Enquanto era candidato, Bolsonaro disse que "expulsaria" os médicos cubanos do Brasil utilizando o Revalida, prova de revalidação de diplomas de fora do país. Atacou a qualidade dos profissionais, dizendo não haver "o mínimo de comprovação de que eles realmente saibam o exercício da profissão". Fez um vídeo para estudantes de uma faculdade de medicina particular anunciando que com uma canetada enviaria em 2019 "14 mil médicos de volta pra Cuba". Foi além, disse que o destino possível deles seria "ocupando a prisão americana de Guantanamo". Agora, como presidente eleito, repetiu as agressões. Conseguiu com isso criar um problema que afetará o atendimento básico à saúde de milhões de brasileiros.
É importante dizer que o Brasil não foi o primeiro país a receber médicos cubanos. Em 2016, um relatório mostrou que eles atuavam em 62 nações da América Latina, África, Ásia, Oriente Médio e países europeus como Rússia e Portugal. Definitivamente não dá pra chamar um terço do planeta de comunista.
Quando chegou a primeira leva de profissionais de Cuba, havia grupos de médicos organizados no aeroporto para recebê-los com xingamentos e vaias. Uma jornalista chegou a postar nas redes sociais que as cubanas tinham cara de "empregadas domésticas" e questionou se eram mesmo médicas. Desde o início, o racismo e o preconceito seculares da elite brasileira tiveram como alvo quem chegava da ilha caribenha para cuidar da nossa população.

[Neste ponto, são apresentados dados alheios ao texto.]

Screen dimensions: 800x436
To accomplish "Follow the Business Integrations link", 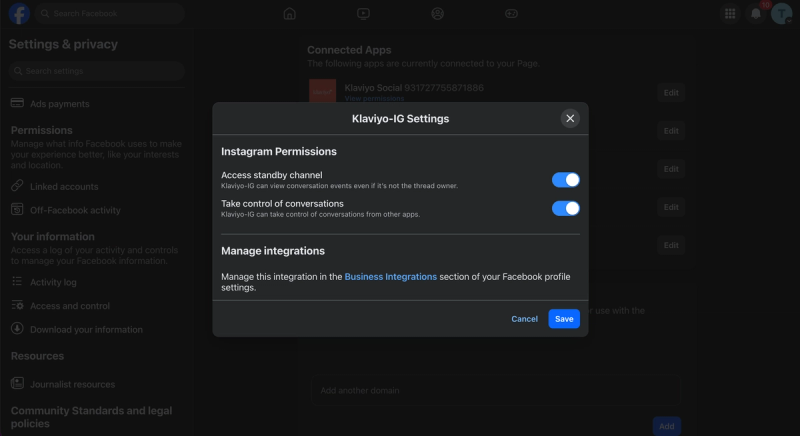I will tap(390, 276).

Ao contrário da maior parte das entidades médicas, a população brasileira apoiou maciçamente o programa. Uma pesquisa da UFMG entrevistou usuários do SUS em 699 municípios do Brasil. Mais de 80% dos entrevistados disseram que a qualidade do atendimento médico era melhor ou muito melhor após a chegada do Mais Médicos e que as consultas passaram a resolver melhor os seus problemas de saúde. 6 a cada 10 deles destacou como vantagem do programa a presença constante do médico e o cumprimento da carga horária.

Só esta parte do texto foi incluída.